* Assignment *
Retype only the lines below from the one with "Where should I click to: Click trophy" to the one with "Click the venue", inclusive, skipping every image.

Pixel coordinate grounding data
# # # # #

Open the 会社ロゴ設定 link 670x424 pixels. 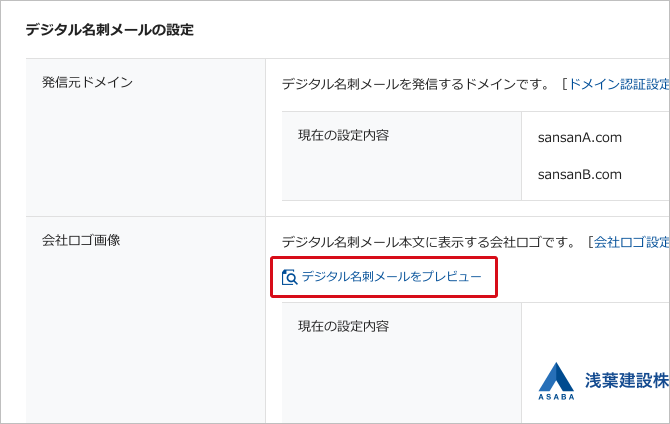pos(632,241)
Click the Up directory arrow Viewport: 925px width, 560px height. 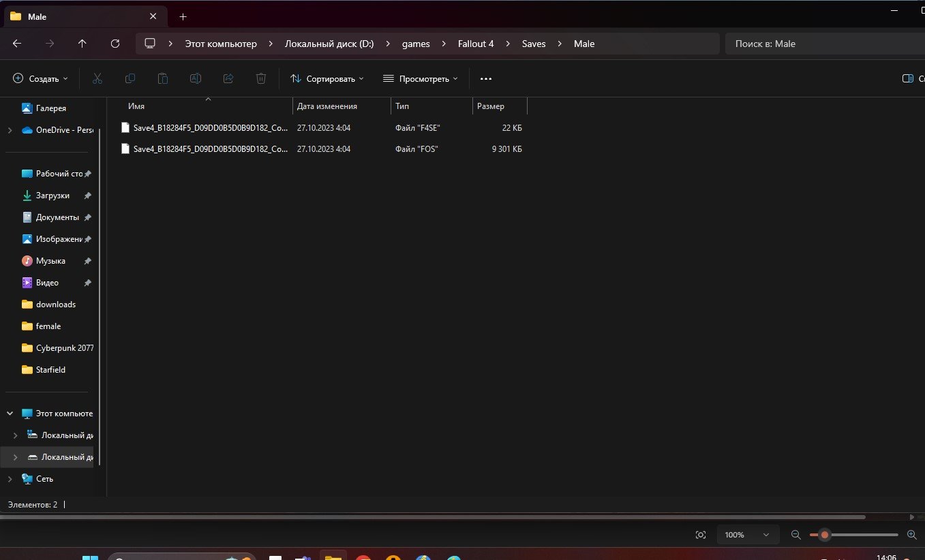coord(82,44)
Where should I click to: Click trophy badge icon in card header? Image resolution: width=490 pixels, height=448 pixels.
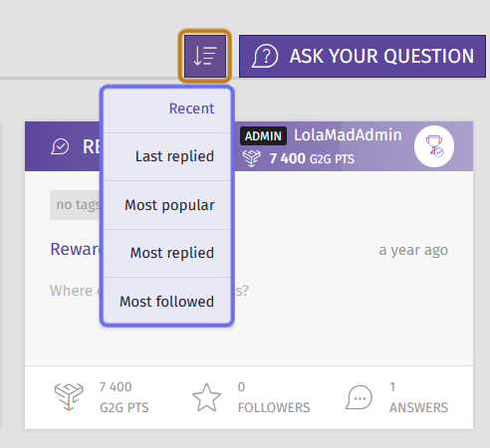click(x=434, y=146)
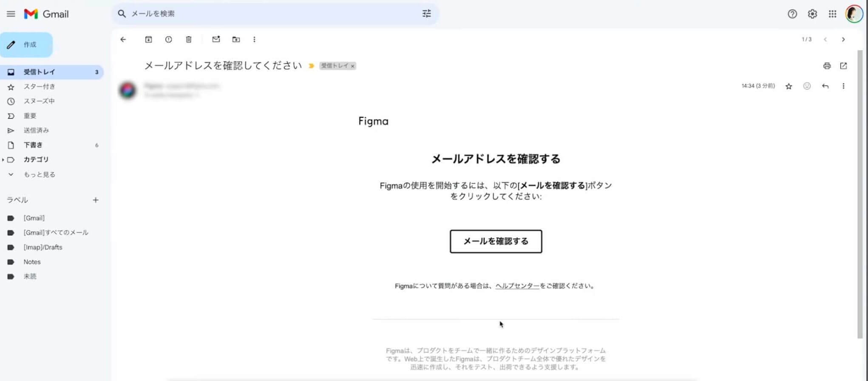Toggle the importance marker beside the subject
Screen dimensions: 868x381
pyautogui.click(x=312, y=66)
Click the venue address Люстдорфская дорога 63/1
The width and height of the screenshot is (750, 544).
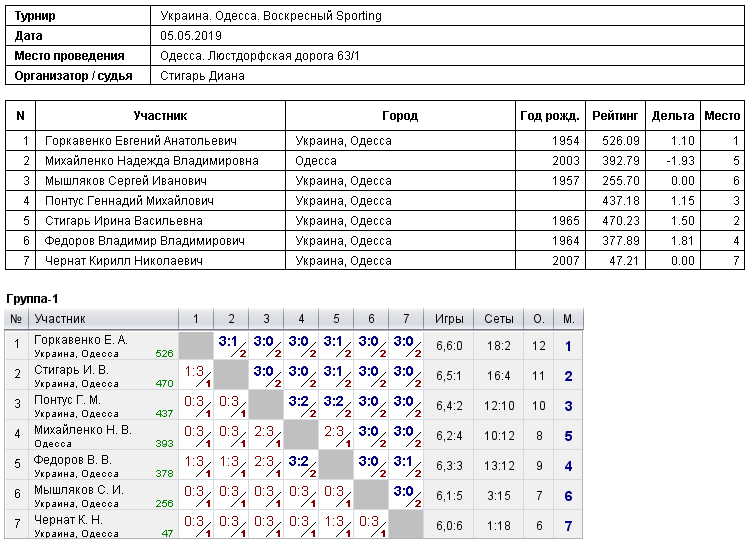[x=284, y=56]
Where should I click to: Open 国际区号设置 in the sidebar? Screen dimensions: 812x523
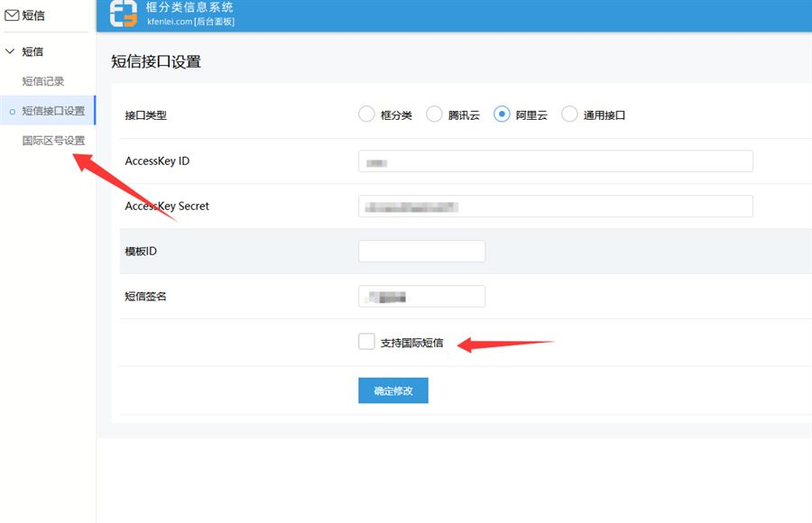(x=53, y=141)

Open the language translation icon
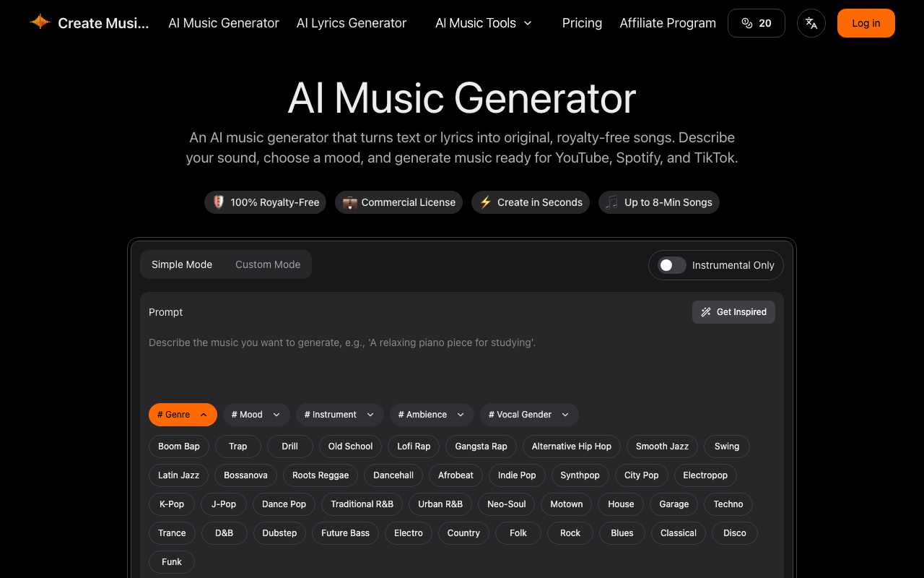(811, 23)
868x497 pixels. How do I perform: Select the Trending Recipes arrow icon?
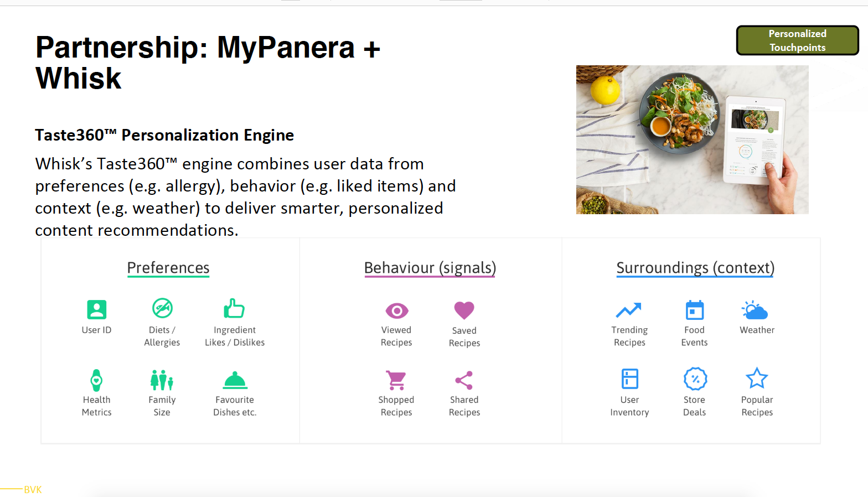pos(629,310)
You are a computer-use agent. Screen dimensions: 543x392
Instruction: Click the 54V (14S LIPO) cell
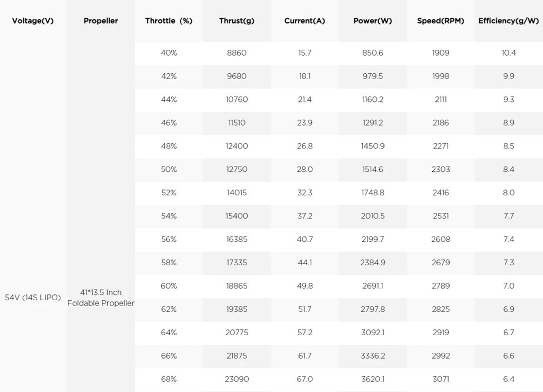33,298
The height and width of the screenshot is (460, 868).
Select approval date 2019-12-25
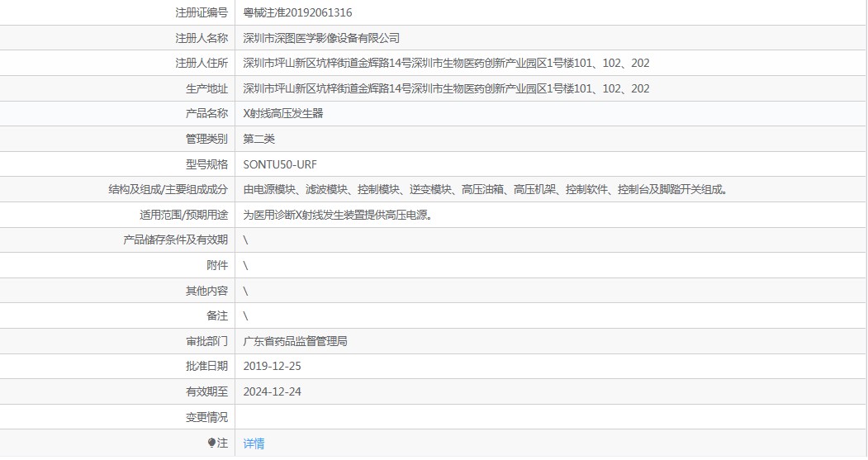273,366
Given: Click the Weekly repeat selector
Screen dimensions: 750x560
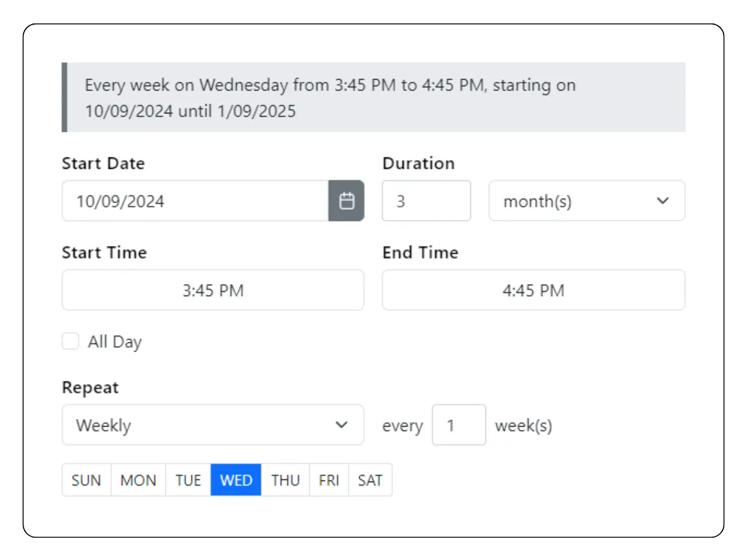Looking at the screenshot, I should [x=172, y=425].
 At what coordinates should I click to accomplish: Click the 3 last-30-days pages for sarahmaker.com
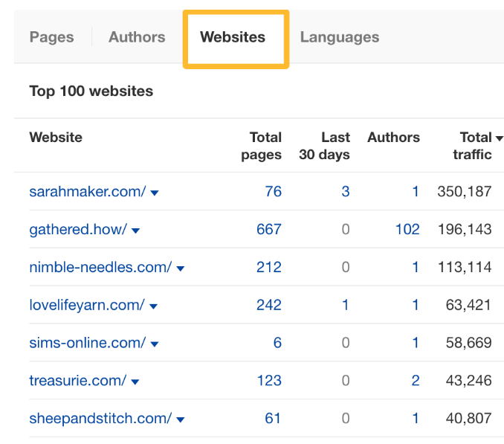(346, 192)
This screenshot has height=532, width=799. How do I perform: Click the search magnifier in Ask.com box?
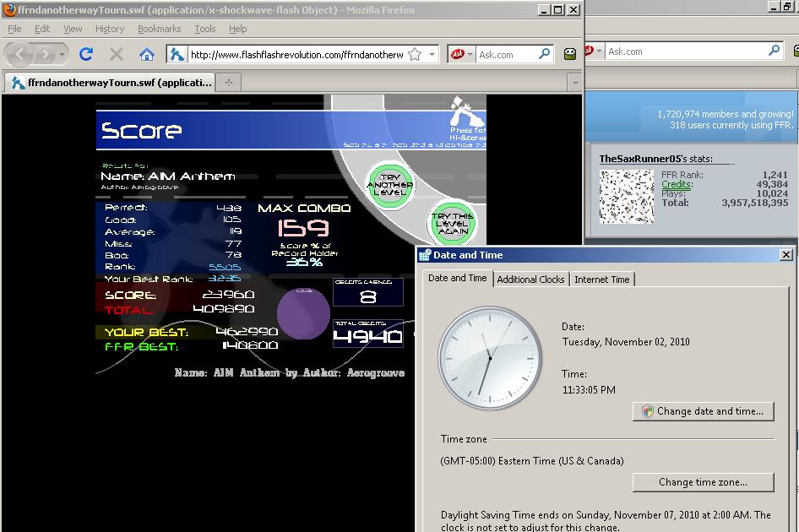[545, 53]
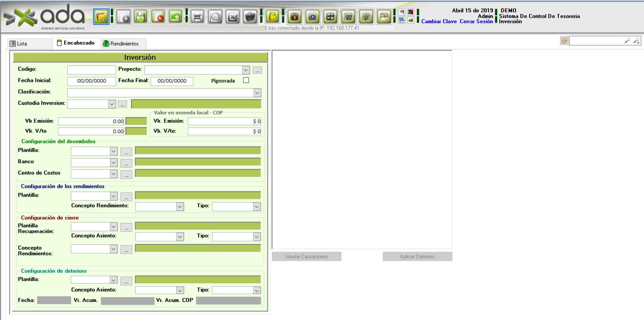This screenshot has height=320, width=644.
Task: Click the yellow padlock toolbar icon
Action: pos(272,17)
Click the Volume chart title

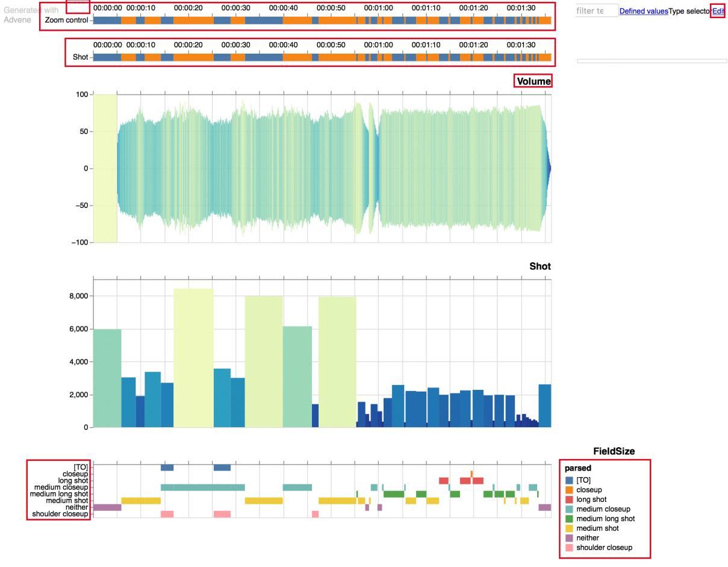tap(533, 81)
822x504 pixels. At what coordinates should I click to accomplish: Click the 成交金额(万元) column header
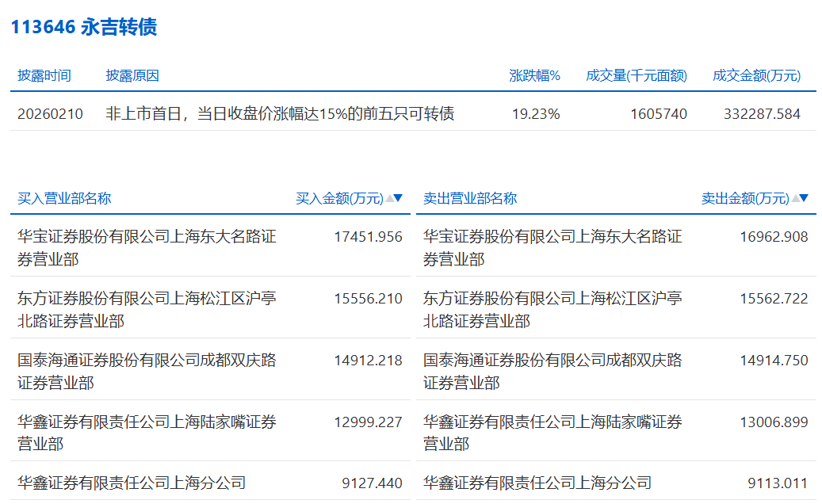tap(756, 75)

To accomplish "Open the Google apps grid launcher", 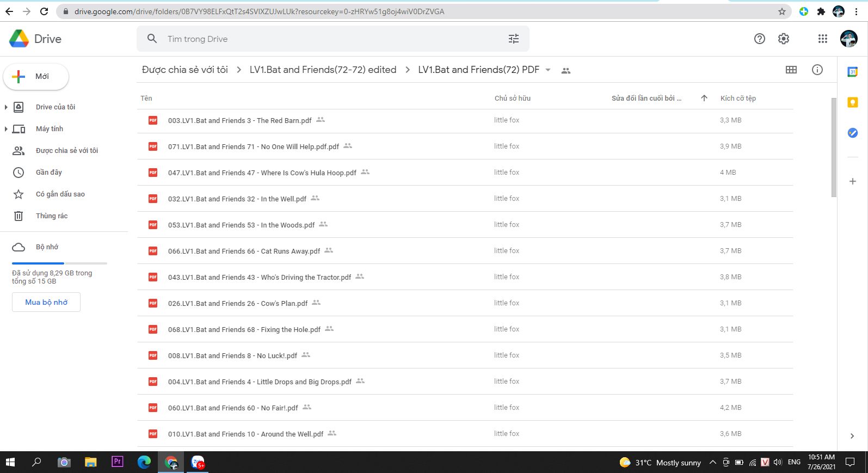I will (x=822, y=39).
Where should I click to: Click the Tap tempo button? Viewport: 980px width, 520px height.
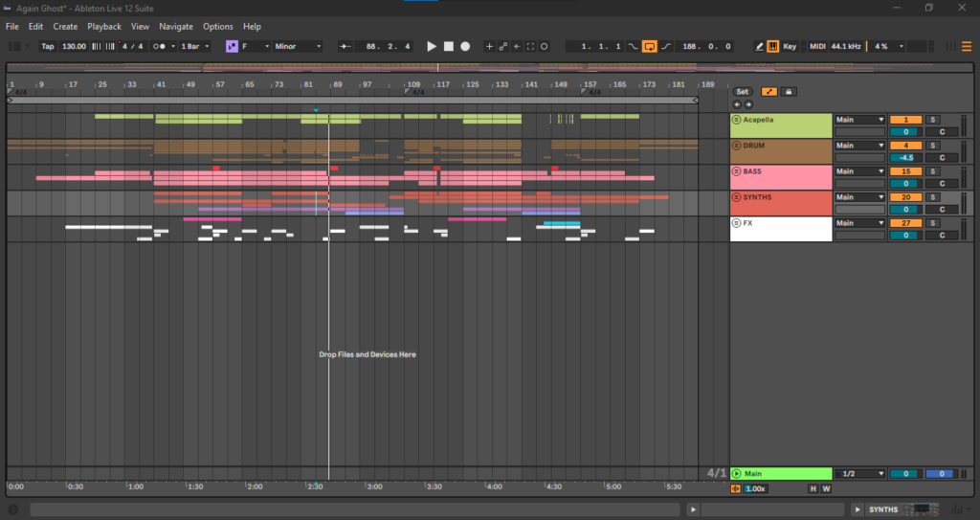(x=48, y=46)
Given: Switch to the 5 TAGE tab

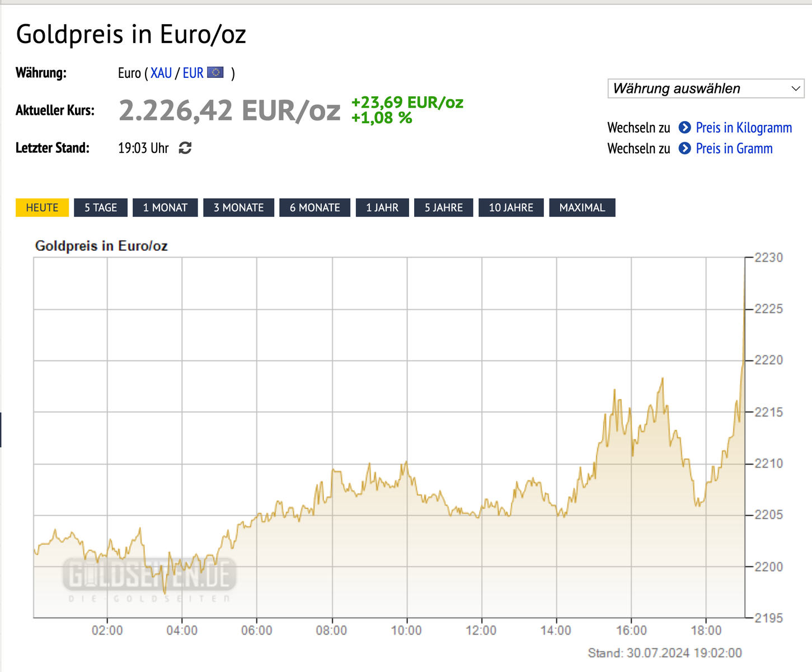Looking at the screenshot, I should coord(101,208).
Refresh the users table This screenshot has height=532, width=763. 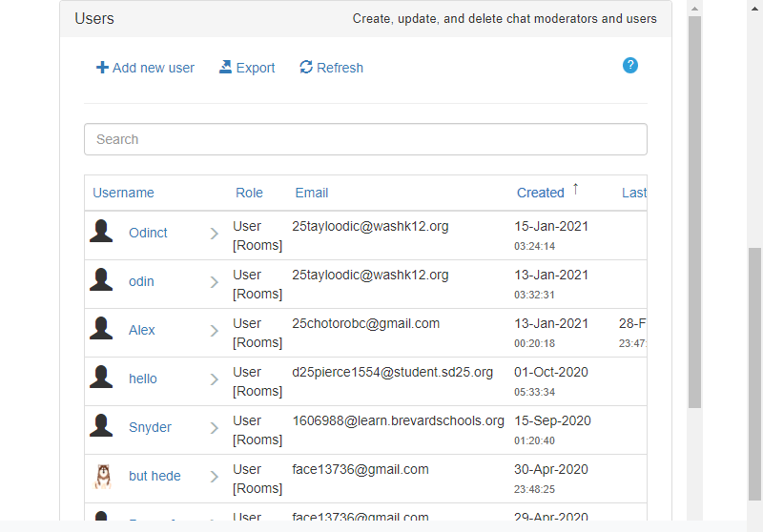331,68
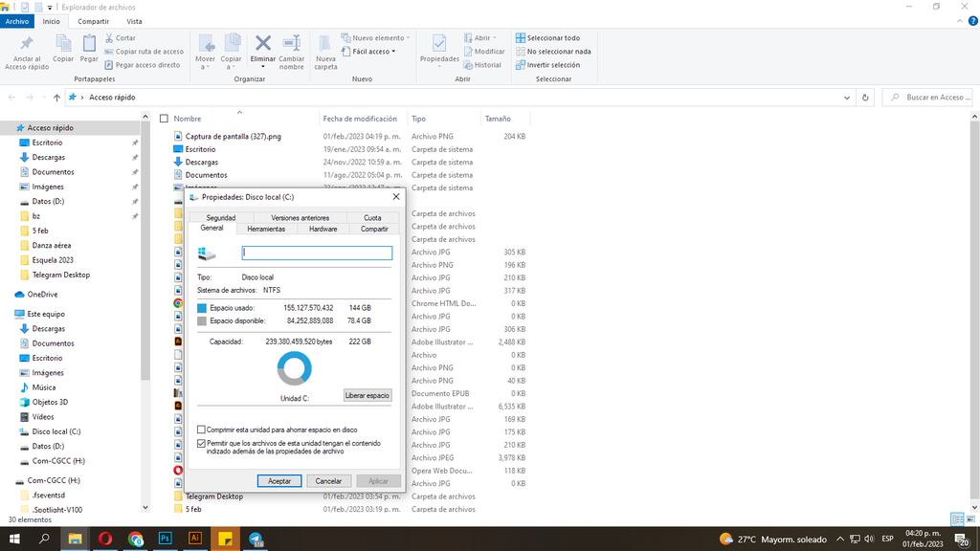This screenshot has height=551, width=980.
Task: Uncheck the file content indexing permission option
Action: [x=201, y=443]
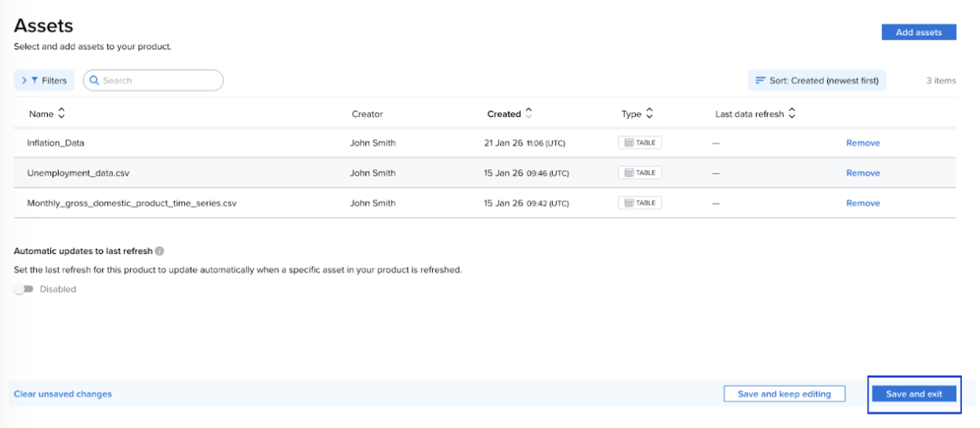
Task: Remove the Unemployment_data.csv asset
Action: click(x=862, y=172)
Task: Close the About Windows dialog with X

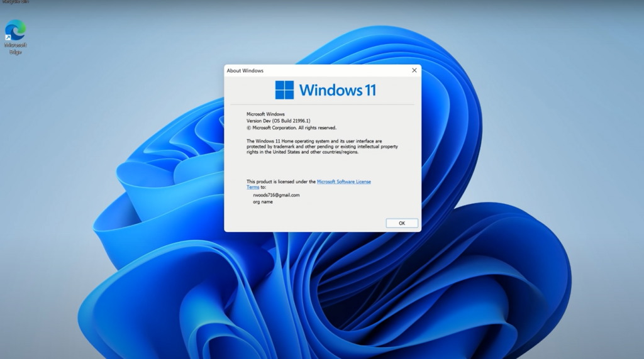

# # # # #

* Completed exercise *
Where should I click to: Click trophy badge icon in card header? Image resolution: width=490 pixels, height=448 pixels.
click(x=434, y=146)
Toggle the importance marker beside the subject
Screen dimensions: 868x381
pyautogui.click(x=312, y=66)
Click the venue address Люстдорфская дорога 63/1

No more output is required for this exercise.